Cities are particularly vulnerable during heat waves due to the urban heat island effect. The dark, man-made surfaces of buildings and streets tend to absorb sunlight and trap heat. As a result, the temperature in urban areas is often several degrees higher than in the surrounding rural areas. The structure of our urban areas makes them susceptible to overheating.

And high temperatures can be deadly, especially for people with underlying health problems such as respiratory disease. Cities can also suffocate because bright sunlight often leads to higher levels of air pollution. Damp offices also make employees less productive and affect the economy.

We can’t settle our cities and rebuild them so they can better adapt to our warm climate, so we need to adjust and adapt them.

While it may seem tempting to rely on air conditioning, doing so will result in a significant increase in your electricity consumption. Hot big cities, even in rich countries like the United States, can suffer from summer blackouts due to electricity loads when homes and offices try to maintain a comfortable room temperature. Installing and operating air conditioning can be very costly for those on low incomes, exacerbating climate inequality between the rich and the poor.

Of course, air conditioners simply transfer heat from inside buildings to the outside, making it even hotter outside. We have to take a different approach.

Instead of desperately removing excess heat from our city buildings, we should prevent the sun’s rays from causing the problem in the first place. Offices and homes need tinted glass, blinds, or shutters to block out sunlight. White roofs should become the norm to reflect the sun’s rays rather than absorb them.

New and modified buildings should be designed to maximize ventilation with natural airflow to keep indoor temperatures low. These are the characteristics of well-designed cities in hot countries that we need to adopt. We need building codes that compel builders to design buildings so they don’t overheat.

Public transportation, especially the subway, must be well ventilated and air-conditioned. The London Underground already encourages commuters to take water with them when traveling on hot days to avoid dehydration, but the heat can also cause mechanical and electrical failures in the network.

Road surfaces must be treated to prevent them from melting, and rails and overhead lines must be made of materials that do not stretch and deform excessively at high temperatures. This past summer, we already saw the havoc that high temperatures are causing in our rail system.

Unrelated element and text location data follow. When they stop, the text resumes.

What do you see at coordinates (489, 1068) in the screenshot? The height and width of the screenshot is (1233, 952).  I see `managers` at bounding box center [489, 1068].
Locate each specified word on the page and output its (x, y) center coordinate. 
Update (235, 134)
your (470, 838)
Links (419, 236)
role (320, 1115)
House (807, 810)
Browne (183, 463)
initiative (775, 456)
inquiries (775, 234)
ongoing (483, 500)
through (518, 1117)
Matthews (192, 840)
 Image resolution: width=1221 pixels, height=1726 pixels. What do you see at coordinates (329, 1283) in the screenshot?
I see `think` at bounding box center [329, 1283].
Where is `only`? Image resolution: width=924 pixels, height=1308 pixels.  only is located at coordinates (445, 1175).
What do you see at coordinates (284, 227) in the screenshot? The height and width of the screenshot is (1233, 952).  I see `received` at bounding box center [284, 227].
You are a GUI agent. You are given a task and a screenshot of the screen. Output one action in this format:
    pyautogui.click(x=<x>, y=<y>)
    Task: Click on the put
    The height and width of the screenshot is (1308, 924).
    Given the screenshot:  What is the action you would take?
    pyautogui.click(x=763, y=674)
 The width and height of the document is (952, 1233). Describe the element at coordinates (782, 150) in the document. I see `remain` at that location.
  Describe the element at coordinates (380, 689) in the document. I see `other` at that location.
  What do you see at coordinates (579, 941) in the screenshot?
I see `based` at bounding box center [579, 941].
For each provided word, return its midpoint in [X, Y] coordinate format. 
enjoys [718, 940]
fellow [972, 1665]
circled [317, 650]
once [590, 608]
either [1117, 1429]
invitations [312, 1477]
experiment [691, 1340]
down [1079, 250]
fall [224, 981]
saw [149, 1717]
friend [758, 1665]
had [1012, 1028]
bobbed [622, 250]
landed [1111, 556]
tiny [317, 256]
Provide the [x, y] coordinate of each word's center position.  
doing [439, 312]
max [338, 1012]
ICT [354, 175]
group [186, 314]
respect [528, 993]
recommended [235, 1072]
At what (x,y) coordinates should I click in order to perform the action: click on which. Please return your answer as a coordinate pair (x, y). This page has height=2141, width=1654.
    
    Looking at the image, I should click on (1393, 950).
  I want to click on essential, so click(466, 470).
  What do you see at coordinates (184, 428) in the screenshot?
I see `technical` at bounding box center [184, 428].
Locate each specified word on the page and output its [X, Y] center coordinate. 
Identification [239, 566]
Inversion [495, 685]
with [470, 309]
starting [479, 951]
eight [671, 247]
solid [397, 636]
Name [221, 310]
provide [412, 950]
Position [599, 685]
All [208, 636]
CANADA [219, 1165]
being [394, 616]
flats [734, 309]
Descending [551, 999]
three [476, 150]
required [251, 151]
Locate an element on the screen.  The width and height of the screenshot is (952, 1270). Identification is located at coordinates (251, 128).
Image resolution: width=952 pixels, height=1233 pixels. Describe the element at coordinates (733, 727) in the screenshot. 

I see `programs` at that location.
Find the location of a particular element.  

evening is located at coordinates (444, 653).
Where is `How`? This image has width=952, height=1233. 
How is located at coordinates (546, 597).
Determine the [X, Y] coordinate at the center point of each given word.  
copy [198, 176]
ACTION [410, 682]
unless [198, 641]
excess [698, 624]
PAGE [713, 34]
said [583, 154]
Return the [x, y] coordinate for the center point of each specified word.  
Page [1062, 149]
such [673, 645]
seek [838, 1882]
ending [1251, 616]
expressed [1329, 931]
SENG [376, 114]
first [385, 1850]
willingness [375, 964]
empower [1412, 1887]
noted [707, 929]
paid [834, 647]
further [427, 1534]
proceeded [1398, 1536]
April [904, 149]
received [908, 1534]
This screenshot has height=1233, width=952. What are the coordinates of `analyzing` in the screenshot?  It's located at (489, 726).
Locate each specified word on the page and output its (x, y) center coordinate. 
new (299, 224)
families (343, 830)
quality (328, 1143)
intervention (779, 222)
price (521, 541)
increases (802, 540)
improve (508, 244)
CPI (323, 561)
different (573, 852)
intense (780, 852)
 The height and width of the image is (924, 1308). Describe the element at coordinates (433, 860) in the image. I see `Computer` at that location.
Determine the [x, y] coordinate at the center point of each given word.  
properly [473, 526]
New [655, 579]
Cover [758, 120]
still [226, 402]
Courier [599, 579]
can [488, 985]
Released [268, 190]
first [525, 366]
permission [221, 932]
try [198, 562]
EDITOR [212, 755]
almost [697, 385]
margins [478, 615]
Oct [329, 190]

But even people who live or work in cities need to change their behavior to protect themselves from hot and humid weather. Once temperatures exceed 40°C (104°F), healthy and fit people can be put at risk if they put in too much effort. So we have to get used to avoiding direct heat at certain times. More cities should follow the lead of those closest to the equator by banning construction and other heavy work during peak summer days. It is time for the English to leave the mad dogs alone to endure the midday sun.

London already follows many other cities in the “cool spaces” where residents of the capital can relax in the hot weather. It also helps to plant more trees to filter the sun’s rays and prevent the sidewalks from becoming unbearably hot.

With this said, our cities must also develop stronger social support systems that will provide assistance and advice to those most vulnerable to heat, especially the elderly. Nursing homes should be a priority to take measures to prevent overheating.

But most importantly, our cities need integrated heat risk management strategies that bring together multiple stakeholders in the public and private sectors at the national and local levels. They may need to follow in the footsteps of Miami, Phoenix and Athens in appointing chief heat officers to coordinate the response.

We all need to change our attitude towards summer. Yes, they are opportunities to enjoy the hot weather. But unless we adapt to our warm climate, our cities will become increasingly unbearable and perhaps even more cruel.